There was no answer, no salutes. The Germans got up and left the room.
Those left inside the war room celebrated quietly. "We had some champagne but we didn't have any glasses so we had to drink it out of army mess tins. We passed the tins around and had a few sips," says Susan.
"We were so pleased it was happening - it was wonderful to be part of it. But, we were so exhausted, all I and the other secretaries wanted to do was go to bed. But I was asked to do one more job. I had to type the signal informing the War Office in London that the war in Europe was over."
The most momentous wartime message simply read: "The mission of this Allied Force was fulfilled at 0241, local time, May 7th, 1945."
According to Gen Bedell Smith, in his book Eisenhower's Six Great Decisions, there were attempts to make the historic communication less prosaic. The general and his colleagues "groped for resounding phrases as fitting accolades to the Great Crusade and indicative of our dedication to the great task just completed." But Gen Eisenhower apparently rejected a stack of draft messages proposed by his staff and opted for the more simple message.
While millions celebrated, Susan Hibbert slept. "When the surrender was over, we just disappeared. I went to bed and didn't get up for two days. I was so exhausted," she recalls.

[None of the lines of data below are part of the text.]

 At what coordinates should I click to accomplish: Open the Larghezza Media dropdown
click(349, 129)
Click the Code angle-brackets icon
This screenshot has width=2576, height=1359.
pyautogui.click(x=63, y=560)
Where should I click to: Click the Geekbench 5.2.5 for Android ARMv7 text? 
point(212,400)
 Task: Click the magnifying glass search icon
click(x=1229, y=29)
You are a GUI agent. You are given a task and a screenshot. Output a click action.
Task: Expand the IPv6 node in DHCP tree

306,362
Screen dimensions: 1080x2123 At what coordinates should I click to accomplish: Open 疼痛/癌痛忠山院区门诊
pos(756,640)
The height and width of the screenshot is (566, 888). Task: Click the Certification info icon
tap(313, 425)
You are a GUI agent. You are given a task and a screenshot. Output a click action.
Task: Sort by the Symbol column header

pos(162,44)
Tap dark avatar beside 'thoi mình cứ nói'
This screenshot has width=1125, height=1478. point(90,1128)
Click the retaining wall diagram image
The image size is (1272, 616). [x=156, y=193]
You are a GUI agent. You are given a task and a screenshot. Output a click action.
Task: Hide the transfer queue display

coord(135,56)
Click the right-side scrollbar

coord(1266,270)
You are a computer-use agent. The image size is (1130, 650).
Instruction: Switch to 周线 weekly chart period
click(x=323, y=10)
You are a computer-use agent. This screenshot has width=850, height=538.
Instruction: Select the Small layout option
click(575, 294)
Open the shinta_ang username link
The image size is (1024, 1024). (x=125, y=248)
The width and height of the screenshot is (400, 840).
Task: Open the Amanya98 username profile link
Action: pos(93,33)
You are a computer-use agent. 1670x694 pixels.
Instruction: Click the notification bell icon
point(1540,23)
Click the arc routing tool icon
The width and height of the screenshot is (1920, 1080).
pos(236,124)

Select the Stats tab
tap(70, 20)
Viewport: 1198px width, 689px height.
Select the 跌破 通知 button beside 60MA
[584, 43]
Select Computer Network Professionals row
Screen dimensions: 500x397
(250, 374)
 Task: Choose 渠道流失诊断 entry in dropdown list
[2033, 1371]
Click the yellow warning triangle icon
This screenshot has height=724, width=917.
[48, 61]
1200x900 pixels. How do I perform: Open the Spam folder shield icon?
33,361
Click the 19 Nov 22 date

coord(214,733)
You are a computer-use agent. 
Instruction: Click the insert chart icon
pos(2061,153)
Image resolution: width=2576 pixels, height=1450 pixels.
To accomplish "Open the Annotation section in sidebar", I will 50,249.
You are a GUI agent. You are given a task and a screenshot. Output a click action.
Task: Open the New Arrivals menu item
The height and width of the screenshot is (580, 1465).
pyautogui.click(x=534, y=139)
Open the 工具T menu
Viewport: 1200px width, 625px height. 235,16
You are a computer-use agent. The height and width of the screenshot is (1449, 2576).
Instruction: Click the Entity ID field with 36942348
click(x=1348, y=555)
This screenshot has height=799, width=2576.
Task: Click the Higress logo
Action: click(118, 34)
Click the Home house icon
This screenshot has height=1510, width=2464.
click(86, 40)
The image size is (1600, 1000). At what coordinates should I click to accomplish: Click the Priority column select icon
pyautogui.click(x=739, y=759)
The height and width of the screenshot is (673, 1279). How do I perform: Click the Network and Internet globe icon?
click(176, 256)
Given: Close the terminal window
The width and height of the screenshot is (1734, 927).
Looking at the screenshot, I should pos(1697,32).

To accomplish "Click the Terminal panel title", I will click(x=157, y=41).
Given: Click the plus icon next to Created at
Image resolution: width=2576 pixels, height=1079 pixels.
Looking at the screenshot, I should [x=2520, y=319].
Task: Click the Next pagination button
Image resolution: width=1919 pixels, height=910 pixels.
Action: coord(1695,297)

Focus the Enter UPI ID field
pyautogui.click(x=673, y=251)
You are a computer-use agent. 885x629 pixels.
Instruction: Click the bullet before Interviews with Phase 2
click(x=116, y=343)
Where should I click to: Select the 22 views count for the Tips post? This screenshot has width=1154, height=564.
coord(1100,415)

Sixty years on, she is to be honoured at a reception hosted by French Prime Minister Jean-Pierre Raffarin in Reims.
She is believed to be one of only two people still alive who witnessed the final surrender.
The "war room" at Reims has been preserved as part of a Surrender Museum in the renamed Lycee Roosevelt high school.
The war ended at 2301 Central European Time on 8 May. For Europe, it marked a new beginning.
For Susan, it remains a vivid memory.
"I feel very privileged to be part of history," she says.